Given information:
☆ ☆ ☆ ☆ ☆
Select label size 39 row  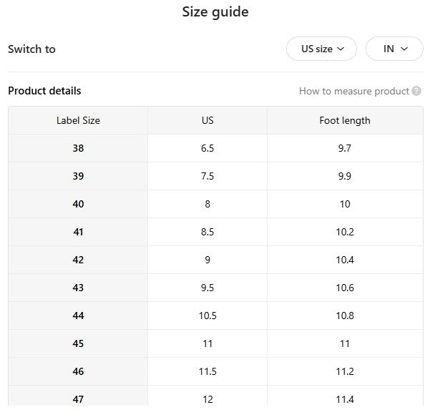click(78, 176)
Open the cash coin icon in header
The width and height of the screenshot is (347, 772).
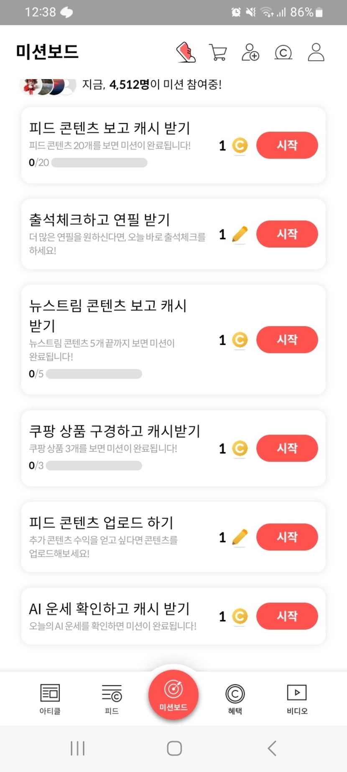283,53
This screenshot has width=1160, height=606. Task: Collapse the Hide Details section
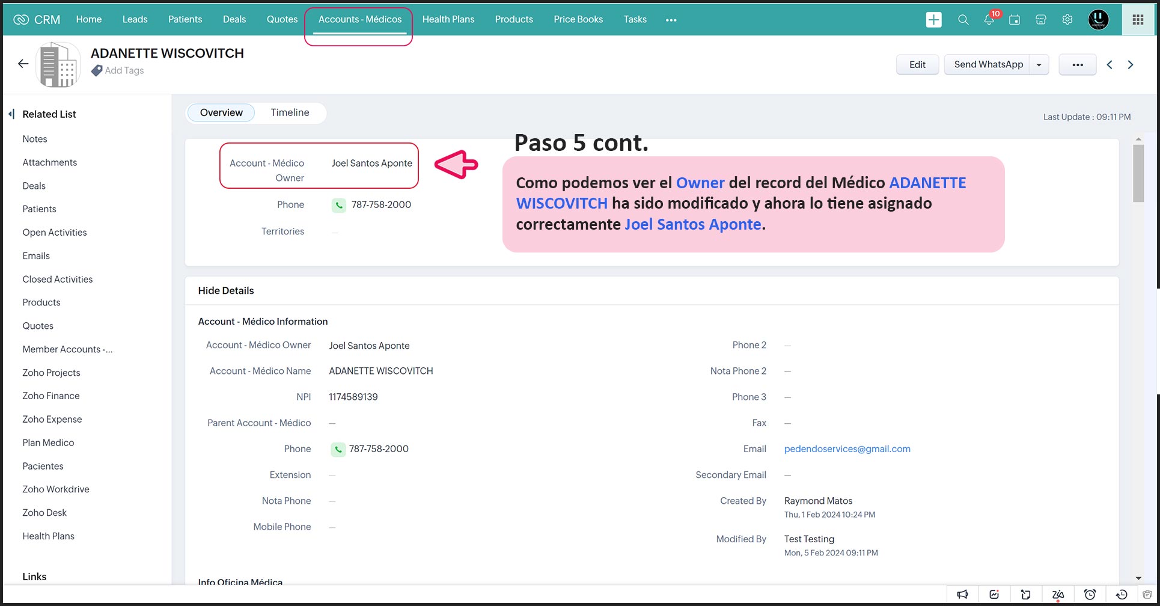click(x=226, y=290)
☆ ☆ ☆ ☆ ☆
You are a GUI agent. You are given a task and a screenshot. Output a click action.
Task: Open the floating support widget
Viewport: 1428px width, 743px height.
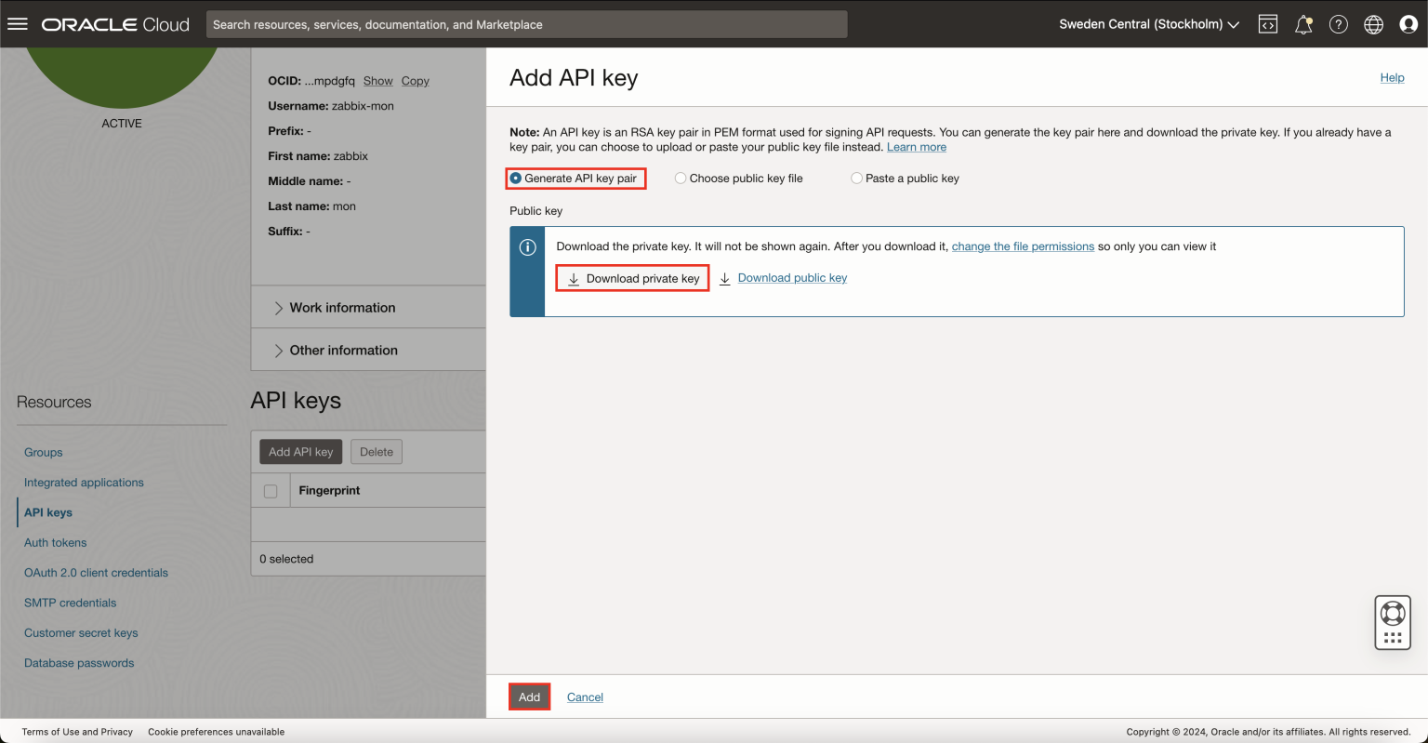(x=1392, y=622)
☆ ☆ ☆ ☆ ☆
Work to complete:
The job is to copy each line from the material above that holds the word "Open".

Output for this exercise:
Open the cash coin icon in header
Task: Open the floating support widget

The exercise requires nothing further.